Avoid these 6 jq features
In this tutorial, we’ll discuss features of jq that will slow you down and how to move fast instead. jq is a powerful tool for any fast coder and by avoiding jq’s pitfalls, we’ll be even faster. This tutorial assumes a basic familiarity with jq and bash.
first, last, nth(n)
jq has 3 fabulously dangerous methods, first/last/nth(n) that break The Rule of Least Surprise. Don’t use them, instead, use simple filters.
Before/After
First
# Before: Using first with an expression
echo 10 | jq 'first(., .*2, .*3)'
# After: Using simple filters
echo 10 | jq '[., .*2, .*3][0]'
# Before: Using first without an expression
echo [2, 4, 6] | jq 'first'
# After: Using array index
echo [2, 4, 6] | jq '.[0]'
Last
# Before: Using last with an expression
echo 10 | jq 'last(., .*2, .*3)'
# After: Using simple filters
echo 10 | jq '[., .*2, .*3][-1]'
# Before: Using last without an expression
echo [2, 4, 6] | jq 'last'
# After: Using array index
echo [2, 4, 6] | jq '.[-1]'
nth(n)
# Before: Using nth with an expression
echo 10 | jq 'nth(1; ., .*2, .*3)'
# After: Using simple filters
echo 10 | jq '[., .*2, .*3][1]'
# Before: Using nth without an expression
echo [2, 4, 6] | jq 'nth(1)'
# After: Using array index
echo [2, 4, 6] | jq '.[1]'
Explanation
What does this return?
echo '["json", "is", "great"]' | jq 'first'
Answer:
"json"
So far so good.
What does this return?
echo '["json", "is", "great"]' | jq 'first(.)'
Well, . is the identity filter, so it should return "json", right? Wrong, it returns the whole array:
["json", "is", "great"]
Huh!? What’s going on?
Turns out, first, last, and nth operate on different types when an expression is passed in. Normally they operate on arrays. first takes the first element of the array passed in
But with an expression? They operate on the json values that come out of the expression. first takes the first json value that comes out of the expression
This is extremely subtle and surprising. Subtle and surprising behavior is where bugs live. Bugs cause debugging which slows us down. Avoid bugs, and use less surprising features.
Variables
If we find ourselves forced to use variables, we should rewrite our program in python.
Example
Before
# Taken from the jq manual where variables should make our lives easier.
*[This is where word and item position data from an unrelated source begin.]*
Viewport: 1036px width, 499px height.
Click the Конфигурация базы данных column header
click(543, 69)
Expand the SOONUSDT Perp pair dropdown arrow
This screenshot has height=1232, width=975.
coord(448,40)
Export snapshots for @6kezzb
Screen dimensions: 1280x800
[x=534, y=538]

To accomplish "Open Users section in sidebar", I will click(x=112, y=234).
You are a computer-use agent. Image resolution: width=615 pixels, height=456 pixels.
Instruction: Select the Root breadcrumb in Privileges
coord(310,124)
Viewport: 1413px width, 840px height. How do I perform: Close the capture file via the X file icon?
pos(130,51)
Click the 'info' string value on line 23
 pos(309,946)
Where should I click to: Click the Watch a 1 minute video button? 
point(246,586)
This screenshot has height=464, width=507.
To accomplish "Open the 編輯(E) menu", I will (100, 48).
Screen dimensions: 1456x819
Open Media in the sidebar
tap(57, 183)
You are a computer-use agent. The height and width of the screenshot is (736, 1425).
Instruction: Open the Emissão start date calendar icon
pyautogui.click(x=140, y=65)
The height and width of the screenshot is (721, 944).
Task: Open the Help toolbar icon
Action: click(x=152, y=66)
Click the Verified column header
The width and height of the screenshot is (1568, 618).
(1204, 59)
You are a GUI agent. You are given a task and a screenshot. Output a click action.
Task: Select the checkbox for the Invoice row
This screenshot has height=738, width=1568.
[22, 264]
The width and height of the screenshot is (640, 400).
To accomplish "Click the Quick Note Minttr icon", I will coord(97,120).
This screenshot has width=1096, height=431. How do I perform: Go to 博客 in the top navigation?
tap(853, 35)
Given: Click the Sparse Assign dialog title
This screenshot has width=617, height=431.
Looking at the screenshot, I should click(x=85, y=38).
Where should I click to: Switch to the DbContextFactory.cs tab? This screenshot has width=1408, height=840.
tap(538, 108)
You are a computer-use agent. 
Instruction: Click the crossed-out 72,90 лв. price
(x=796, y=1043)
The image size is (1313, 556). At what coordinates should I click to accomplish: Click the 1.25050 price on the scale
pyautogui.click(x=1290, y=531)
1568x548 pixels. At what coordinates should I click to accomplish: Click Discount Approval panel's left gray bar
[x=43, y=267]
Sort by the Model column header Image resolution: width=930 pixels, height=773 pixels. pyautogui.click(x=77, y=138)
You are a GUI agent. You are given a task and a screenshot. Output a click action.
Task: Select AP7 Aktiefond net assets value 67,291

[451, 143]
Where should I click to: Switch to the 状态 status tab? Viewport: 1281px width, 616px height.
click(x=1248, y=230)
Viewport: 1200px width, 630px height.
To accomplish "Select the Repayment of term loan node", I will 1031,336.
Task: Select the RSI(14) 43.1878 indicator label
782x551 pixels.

# It's slightly modified to produce 1 array output rather than 2 json values
echo '{"posts": [{"title": "Frist psot", "author": "anon"}, {"title": "A well-written article", "author": "person1"}], "realnames": {"anon": "Anonymous Coward", "person1": "Person McPherson"}}' |
jq '.realnames as $names | .posts | map({title, author: $names[.author]})'
After
#!/usr/bin/env python3
# cleanup-posts
import sys
import json
def L(data):
names = data["realnames"]
posts = data["posts"]
return [{"title": post["title"], "author": names[post["author"]]} for post in posts]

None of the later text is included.